JPS58146460A - Cyclone separator - Google Patents

Abstract

PURPOSE:To capture fine particulate dust efficiently, by coupling plural stages of outside cylindrical blocks in series, providing outlet and inlet pipes for air flow to the outside cylindrical block in the 1st stage, and connecting a dust capturing part to the outside block in the final stage. CONSTITUTION:The body of a cyclone separator is formed into the multistage type wherein outside blocksI, II are coupled to each other in series. The blocks I, II consisting of combinations of cylindrical parts 2, 20 and conical parts 3, 30. The parts 3, 30 are provided with throats 31, 301 of a small diameter part and diffusers 32, 302 of an inverted conical shape. An inlet pipe 1 and an outlet pipe 4 for air flow are connected to the part 2 of the blockIin the preceding stage and a dust capturing part 5 is connected to the diffuser 302 of the succeeding block II. If dusty air flow 6 contg. fine particles smaller in the order of microns or below is introduced into the cyclone through the pipe 1, the particles are separated and captured efficiently in the dust capturing chamber 5.

Description

DETAILED DESCRIPTION OF THE INVENTION The present invention is intended for use in purifying the exhaust gas of internal combustion engines such as automobiles, for example, by separating and collecting fine dust of napkin carbon, which is mainly composed of carbon contained in exhaust black smoke, from the exhaust stream. This invention relates to a cyclone separator suitable for

As a solid-gas separator that separates fine particles in gas from gas,
If the target particle has a diameter of several micrometers or more,
Cyclone separators are often used because they have a simple structure and are inexpensive.
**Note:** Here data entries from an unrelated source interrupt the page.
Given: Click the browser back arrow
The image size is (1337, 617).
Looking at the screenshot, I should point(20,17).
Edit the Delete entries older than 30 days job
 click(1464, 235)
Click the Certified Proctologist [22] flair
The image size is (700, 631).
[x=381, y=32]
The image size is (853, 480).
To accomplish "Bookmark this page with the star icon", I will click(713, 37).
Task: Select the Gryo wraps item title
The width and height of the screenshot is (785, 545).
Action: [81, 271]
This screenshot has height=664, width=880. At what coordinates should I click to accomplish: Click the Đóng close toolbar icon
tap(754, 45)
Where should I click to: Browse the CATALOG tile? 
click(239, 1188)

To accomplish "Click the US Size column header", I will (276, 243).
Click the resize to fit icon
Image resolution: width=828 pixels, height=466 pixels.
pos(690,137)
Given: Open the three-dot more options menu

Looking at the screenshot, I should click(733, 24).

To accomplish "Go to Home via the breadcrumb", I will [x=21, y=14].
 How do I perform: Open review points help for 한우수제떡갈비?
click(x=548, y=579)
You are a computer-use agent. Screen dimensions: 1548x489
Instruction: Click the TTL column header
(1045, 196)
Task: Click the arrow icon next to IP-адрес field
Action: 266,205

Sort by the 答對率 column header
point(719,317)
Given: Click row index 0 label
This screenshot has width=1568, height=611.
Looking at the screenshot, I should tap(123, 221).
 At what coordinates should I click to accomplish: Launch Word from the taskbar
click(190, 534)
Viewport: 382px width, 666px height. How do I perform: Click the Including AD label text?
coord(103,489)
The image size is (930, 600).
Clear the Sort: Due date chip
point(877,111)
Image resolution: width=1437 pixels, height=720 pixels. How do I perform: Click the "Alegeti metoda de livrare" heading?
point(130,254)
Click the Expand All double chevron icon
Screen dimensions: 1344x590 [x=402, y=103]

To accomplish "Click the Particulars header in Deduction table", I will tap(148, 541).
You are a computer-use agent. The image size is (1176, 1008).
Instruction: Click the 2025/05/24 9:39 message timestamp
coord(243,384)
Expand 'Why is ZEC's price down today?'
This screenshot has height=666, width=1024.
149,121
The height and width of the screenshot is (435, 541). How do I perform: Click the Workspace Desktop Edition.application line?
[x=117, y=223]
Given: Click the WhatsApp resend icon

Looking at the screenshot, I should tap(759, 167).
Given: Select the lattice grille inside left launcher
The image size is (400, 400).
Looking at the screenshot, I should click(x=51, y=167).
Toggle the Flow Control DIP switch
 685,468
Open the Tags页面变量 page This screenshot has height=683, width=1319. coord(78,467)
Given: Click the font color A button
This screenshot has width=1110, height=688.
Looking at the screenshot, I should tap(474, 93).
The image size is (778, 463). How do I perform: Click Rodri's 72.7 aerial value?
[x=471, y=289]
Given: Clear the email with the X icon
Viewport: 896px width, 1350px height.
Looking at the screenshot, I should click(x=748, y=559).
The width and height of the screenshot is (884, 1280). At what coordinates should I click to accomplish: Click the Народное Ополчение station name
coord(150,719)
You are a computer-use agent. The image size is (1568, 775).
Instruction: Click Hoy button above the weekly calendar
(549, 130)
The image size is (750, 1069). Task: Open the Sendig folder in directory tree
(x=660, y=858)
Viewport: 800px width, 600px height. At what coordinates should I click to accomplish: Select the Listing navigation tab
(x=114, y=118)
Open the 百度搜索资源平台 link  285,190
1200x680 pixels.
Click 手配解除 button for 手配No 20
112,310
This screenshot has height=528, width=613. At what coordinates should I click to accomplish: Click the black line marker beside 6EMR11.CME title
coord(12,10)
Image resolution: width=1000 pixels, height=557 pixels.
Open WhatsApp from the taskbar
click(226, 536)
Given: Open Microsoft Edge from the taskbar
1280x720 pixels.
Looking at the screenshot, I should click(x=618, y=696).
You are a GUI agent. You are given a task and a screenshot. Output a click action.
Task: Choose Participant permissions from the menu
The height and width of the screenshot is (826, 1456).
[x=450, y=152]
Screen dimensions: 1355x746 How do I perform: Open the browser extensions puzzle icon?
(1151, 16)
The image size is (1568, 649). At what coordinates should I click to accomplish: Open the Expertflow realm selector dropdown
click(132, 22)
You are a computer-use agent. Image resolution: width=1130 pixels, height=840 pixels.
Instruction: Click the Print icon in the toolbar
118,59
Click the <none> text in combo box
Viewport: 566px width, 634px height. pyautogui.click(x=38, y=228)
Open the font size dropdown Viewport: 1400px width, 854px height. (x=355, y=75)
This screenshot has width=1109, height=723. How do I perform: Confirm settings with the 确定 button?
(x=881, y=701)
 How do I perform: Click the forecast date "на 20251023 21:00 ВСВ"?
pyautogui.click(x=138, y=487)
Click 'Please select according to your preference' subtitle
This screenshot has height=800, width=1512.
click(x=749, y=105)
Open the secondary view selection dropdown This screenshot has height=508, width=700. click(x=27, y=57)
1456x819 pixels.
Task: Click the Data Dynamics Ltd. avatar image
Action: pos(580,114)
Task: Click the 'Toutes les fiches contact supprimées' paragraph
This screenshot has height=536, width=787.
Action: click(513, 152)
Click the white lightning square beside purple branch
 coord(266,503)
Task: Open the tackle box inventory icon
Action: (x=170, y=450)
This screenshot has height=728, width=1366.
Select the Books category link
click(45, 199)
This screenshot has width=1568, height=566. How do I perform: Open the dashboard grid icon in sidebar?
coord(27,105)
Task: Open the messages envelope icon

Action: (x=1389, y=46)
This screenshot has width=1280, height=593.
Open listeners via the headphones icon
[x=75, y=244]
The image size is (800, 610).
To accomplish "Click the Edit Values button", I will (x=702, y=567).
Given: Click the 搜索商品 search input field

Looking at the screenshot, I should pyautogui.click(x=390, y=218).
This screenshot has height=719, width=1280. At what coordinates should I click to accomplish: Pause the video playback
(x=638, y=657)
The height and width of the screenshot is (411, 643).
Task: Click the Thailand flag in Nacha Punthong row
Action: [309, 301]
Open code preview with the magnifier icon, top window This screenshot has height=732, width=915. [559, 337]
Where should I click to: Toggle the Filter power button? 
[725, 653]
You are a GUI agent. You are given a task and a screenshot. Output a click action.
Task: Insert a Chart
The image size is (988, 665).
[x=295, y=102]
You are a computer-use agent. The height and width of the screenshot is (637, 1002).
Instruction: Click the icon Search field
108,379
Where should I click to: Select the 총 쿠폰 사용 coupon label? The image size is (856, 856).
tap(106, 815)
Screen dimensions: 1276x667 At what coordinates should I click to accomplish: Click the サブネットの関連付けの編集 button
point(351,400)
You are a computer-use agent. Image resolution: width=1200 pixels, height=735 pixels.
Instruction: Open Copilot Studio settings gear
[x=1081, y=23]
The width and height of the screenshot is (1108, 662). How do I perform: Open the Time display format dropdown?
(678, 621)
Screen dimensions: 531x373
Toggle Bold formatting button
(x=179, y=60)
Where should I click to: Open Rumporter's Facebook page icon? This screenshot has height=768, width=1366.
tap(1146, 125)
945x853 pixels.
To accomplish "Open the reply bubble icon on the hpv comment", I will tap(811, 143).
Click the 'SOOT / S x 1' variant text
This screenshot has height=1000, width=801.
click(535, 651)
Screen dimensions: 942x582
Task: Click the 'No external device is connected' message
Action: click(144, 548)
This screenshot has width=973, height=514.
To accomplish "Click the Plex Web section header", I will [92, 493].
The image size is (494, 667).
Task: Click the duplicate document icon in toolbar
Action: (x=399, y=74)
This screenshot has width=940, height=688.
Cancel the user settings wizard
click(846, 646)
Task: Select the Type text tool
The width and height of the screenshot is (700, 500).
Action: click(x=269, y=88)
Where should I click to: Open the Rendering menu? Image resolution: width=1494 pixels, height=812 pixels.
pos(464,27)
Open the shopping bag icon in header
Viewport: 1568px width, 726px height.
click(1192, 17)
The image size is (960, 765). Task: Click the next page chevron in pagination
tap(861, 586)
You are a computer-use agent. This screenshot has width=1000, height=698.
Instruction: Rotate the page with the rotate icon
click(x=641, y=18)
The conventional general structure of this type of cyclone separator will be explained with reference to FIG. In the figure, the cyclone separator is composed of a cyclone body consisting of a cylindrical part 2 and a conical part 3, each having an inlet pipe 1 and an outlet pipe 4, and a dust collecting part 5. When air containing dust is introduced from the inlet pipe l in the direction of arrow 6.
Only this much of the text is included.